Certainty, doubt, and verification

Today’s forecast on CI focused on the area from northeast KS southwest along a front down towards the TX-OK panhandles. It was straightforward enough. How far southwest will the cap break? Will there be enough moisture in the warm sector near the frontal convergence? Will the dryline serve as a focus for CI, given the development of a dry slot present just ahead of the dryline along the southern extent of the front and a transition zone (reduced moisture zone)?

So we went to work mining the members of the ensemble, scrutinizing the deterministic models for surface moisture evolution, examining the convergence fields, and looking at ensemble soundings. The conclusion from the morning was two moderate risk areas: one in northeast KS and another covering the triple point, dryline, and cold front. The afternoon forecast backed off the dryline-triple point given the observed dry slot and the dry sounding from LMN at 1800 UTC.

The other issue was that the dryline area was so dry and the PBL so deep that convective temperature would be reached but with minimal CAPE (10-50 J kg-1). The dry LMN sounding was assumed to be representative of the larger mesoscale environment. This was wrong, as the 00 UTC sounding at LMN indicated an increase in moisture by 6 g/kg aloft and 3 at the surface.

Another aspect to this case was our scrutiny of the boundary layer and the presence of open-cell convection and horizontal convective rolls. We discussed, again, that at 4km grid spacing we are close to resolving these types of features. We are close because of the scale of the rolls (in order to resolve them they need to be larger than 7times the grid spacing) which scales with the boundary layer depth. So a day like today where the PBL is deep, the rolls should be close to resolvable. On the other hand, there is a need for additional diffusion in light wind conditions and when this does not happen, the scale of the rolls collapses to the scale of the grid. In order to believe the model we must take these considerations into account. In order to discount the model, we are unsure what to look for besides indications of “noise” (e.g. features barely resolved on the grid, scales of the rolls being close to 5 times the grid spacing).

The HCRs were present today as per this image from Wichita:

ict_110608_roll

However, just because HCRs were present does not mean I can prove they were instrumental in CI. So when we saw the forecast today for HCRs along the front, and storms developed subsequently, we had some potential evidence. Given the distance from the radar, it may be difficult if not impossible, to prove that HCRs intersected the front, and contributed to CI.

This brings up another major point: In order to really know what happened today we need a lot of observational data. Major field project data. Not just surface data, but soundings, profilers, and low level radar data. On the scale of The Thunderstorm Project, only for numerical weather prediction. How else can we say with any certainty that the features we were using to make our forecast were present and contributing to CI? This is the scope of data collection we would require for months in order to get a sufficient amount of cases to verify the models (state variables and processes such as HCRs). Truly an expensive undertaking, yet one where a number of people could benefit from one data set and the field of NWP could improve tremendously. And lets not forget about forecasters who could benefit from having better models, better understanding, and better tools to help them.

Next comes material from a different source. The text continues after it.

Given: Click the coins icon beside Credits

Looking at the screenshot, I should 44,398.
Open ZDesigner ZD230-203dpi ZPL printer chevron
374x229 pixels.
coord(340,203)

I will update the blog after we verify this case tomorrow morning.

Wrong but verifiable

The fine resolution guidance we are analyzing can get the forecast wrong yet probabilistically verify. It may seem strange but the models do not have to be perfect, they just have to be smooth enough (tuned, bias corrected) to be reliable. The smoothing is done on purpose to account for the fact that the discretized equations can not resolve more than 5-7 times the grid spacing. It is also done because the models have little skill below 10-14 times the grid spacing. As has been explained to me, this is approximately the scale at which the forecasts become statistically reliable. An example forecast of a 10 percent probability, in the reliable sense, will verify 10 percent of the time.

This makes competing with the model tough unless we have skill at deriving not only similar probabilities, but placing those probabilities in close proximity in space-time relative to observations. Re-wording this statement: Draw the radar at forecast hour X probabilistically. If you draw those probabilities to cover a large area you wont necessarily verify. But if you know the number of storms, their intensity, their longevity, and place them close to what was observed you can verify as well as the models. Which means, humans can be just as wrong but still verify their forecast well.

Let us think through drawing the radar. This is exactly what we are trying to do, in a limited sense, in the HWT for the Convection Initiation and Severe Storms Desks over 3 hour periods. The trick is the 3 hour period over which the models and forecasters can effectively smooth their forecasts. We isolate the areas of interest, and try to use the best forecast guidance to come up with a mental model of what is possible and probable. We try to add detail to that area by increasing the probabilities in some areas and removing some for other areas.  But we still feel we are ignoring certain details. In CI, we feel like we should be trying to capture episodes. An episode is where CI occurs in close proximity to other CI in a certain time frame presumable because of a similar physical mechanism.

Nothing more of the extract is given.